:: Supplied text ::
** START **

2025 in One Breath

Dec 17, 2025

A note from Bright Harbor's President:

2025 felt like a year of two kinds of disasters unfolding at once. The natural ones were familiar: heat, storms, tornados, fire, and flood, arriving in overlapping waves and testing communities already stretched thin. Alongside them ran a second track of disruption, the political and institutional turbulence around FEMA’s, and our, future. As reform proposals gained momentum and leadership uncertainty played out in public, the ground shifted beneath the very system we rely on to coordinate response and recovery. Living through both at the same time made one thing clear to me: emergency management in 2025 was not just about managing hazards in the environment. It was also about navigating hazards in governance, and the intersection of those two is where our next era will be defined.

On the natural hazard side, what stood out was not one defining event. It was the way risks compounded and cascaded. Heat was not just a public health issue. It amplified drought, stressed power grids, and primed landscapes for wildfire. Wildfire was not the end of the story. It often became the beginning of another one through debris flows, contaminated water systems, and long-term displacement. Flooding and severe storms kept colliding with aging infrastructure and tight local budgets. We have always planned for multi-hazard environments, but 2025 reinforced that disasters are no longer linear. They jump lanes fast, from environment to housing, from housing to health, from health to economic stability. The incident is bigger than the footprint of the hazard, and the suffering is often in the second and third order effects.

One of the clearest examples of this broader footprint is the slow moving emergency around where, and whether, people can afford to live safely. When insurance withdraws, premiums spike, or rebuilding costs outpace incomes, recovery becomes harder before the disaster even occurs. In 2025, the boundary between a natural disaster and a financial one felt thinner than ever. We are watching risk migrate into housing markets and household balance sheets, and that changes our job. Recovery planning now has to account for long-term housing, community stability, and mental health, because those are the places where the disaster cycle keeps echoing.

** END **

:: Provided data ::
** START **

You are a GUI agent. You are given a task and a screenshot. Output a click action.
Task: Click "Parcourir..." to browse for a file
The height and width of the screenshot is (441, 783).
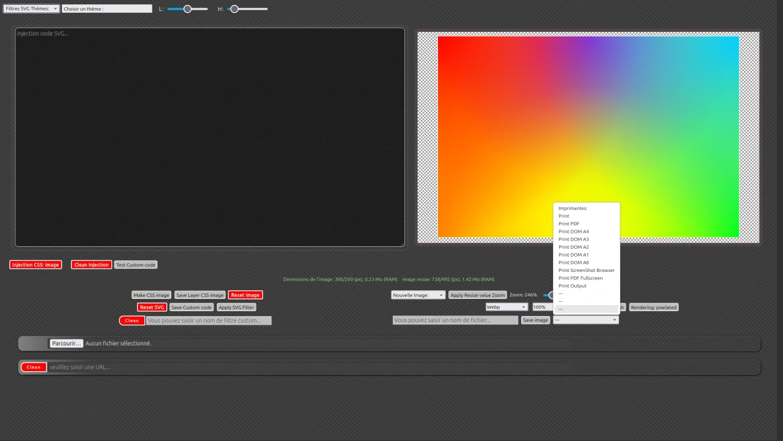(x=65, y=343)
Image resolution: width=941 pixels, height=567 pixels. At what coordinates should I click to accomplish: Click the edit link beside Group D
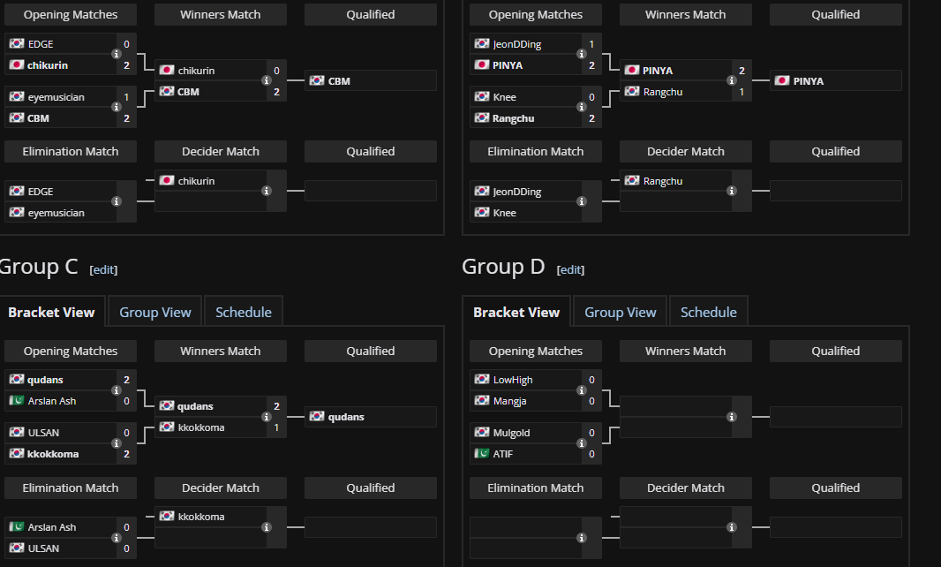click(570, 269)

** END **

:: Tasks ::
- 1) According to the note on 2025 from Bright Harbor's President, why does recovery planning now have to account for long-term housing, community stability, and mental health? Answer in one to three sentences.
- 2) Carry the note on 2025 from Bright Harbor's President forward from its final sentence.
The items play no part in what follows.

:: Exercise answers ::
- 1) Recovery planning has to account for them because those are the places where the disaster cycle keeps echoing. Risk is migrating into housing markets and household balance sheets, so the harm reaches well beyond the hazard itself.

- 2)
At the same time, the political storm around FEMA added a different kind of complexity. The agency’s visibility was high, but so was uncertainty. Leadership turbulence, workforce strain, financial constraints, and public debate about FEMA’s role created real operational ripples. Then came a serious reform push in Congress, including the Fixing Emergency Management for Americans Act of 2025. Whether you see that bill as overdue modernization or a risky reshuffle, it signals something important. The nation is actively renegotiating how disaster responsibility and resources are shared.

For those of us working at the state and local level, that debate is not abstract. Federal clarity is a practical tool. When guidance, posture, and programs are stable, we can plan, train, and deliver with confidence. When they are in flux, we absorb the shock, sometimes by innovating, sometimes by scrambling. 2025 reminded me that intergovernmental emergency management runs on trust and predictability as much as it runs on dollars and equipment. Those relationships are the infrastructure under the infrastructure.

Technology was the other big storyline of the year, equal parts promise and friction. Our forecasting, modeling, and situational awareness capabilities are better than they have ever been. AI is moving from buzzword to real utility in planning, damage assessment, call center triage, and administrative surge. That is a good thing. We need tools that help us keep pace with compounding risk and shrinking recovery windows. But adopting what works is not automatic. The status quo will protect itself right up until it fails the people we serve. If we want technology to be a force multiplier instead of a missed opportunity, we have to be willing to change the habits, policies, and systems around it.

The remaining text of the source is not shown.